Whatever precedes the line containing "Click Log out in the menu" is not copied; that line and every line after it through the final one below are copied exactly, except pictures.
- Opening Delimiter -
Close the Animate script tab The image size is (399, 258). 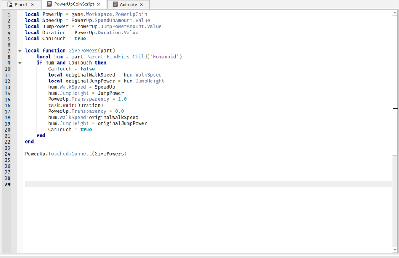click(x=141, y=5)
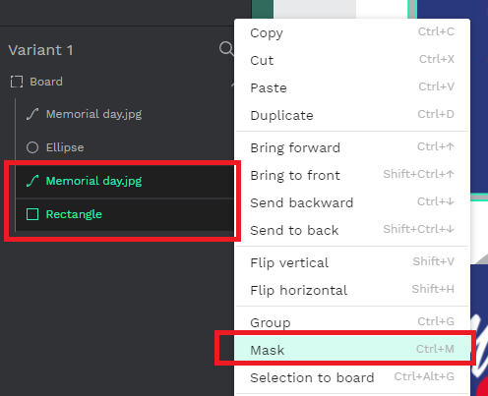Click the Ellipse circle icon

[x=32, y=147]
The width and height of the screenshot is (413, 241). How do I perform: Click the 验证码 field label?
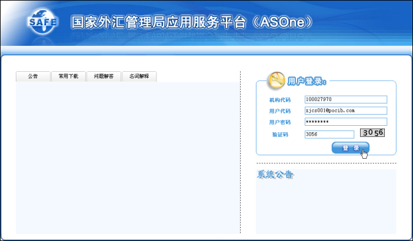click(x=279, y=135)
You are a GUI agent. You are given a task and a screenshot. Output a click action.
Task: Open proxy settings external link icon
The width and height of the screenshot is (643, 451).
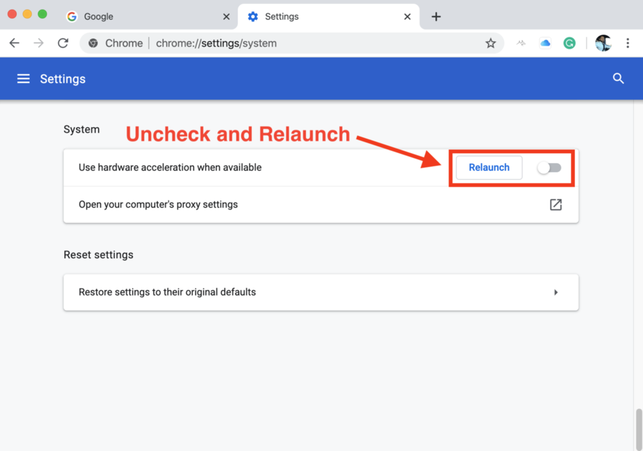point(556,204)
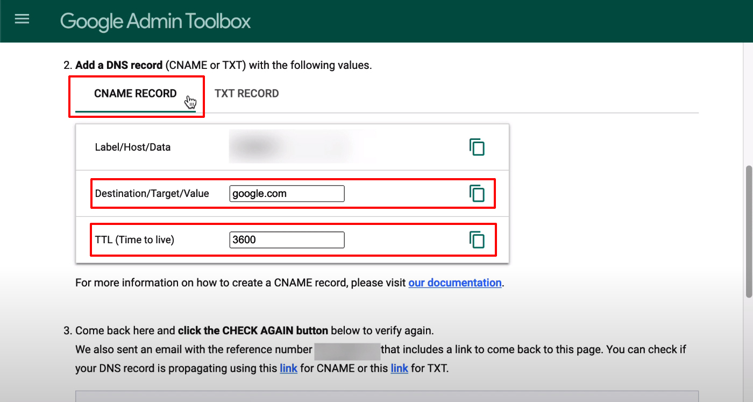The image size is (753, 402).
Task: Click the 'TTL (Time to live)' label
Action: pyautogui.click(x=134, y=240)
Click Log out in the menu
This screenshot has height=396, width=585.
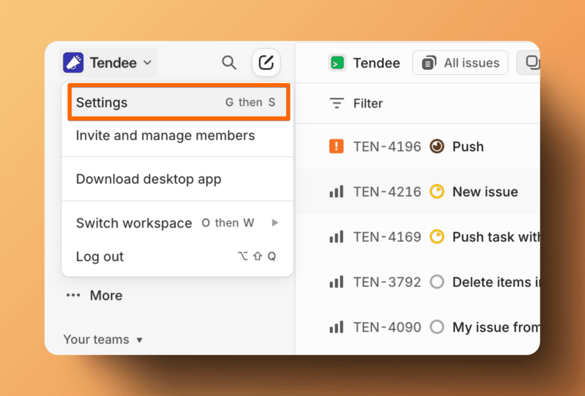point(100,257)
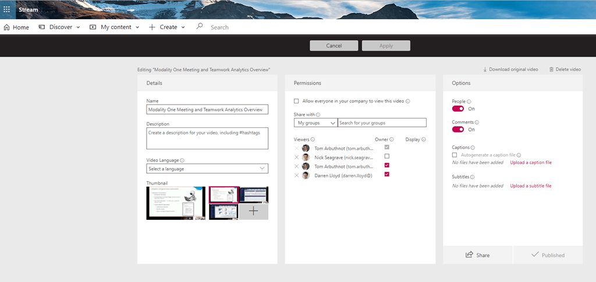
- Closing Delimiter -
- **Written response**
Click Log out in the menu
This screenshot has height=396, width=585.
point(100,257)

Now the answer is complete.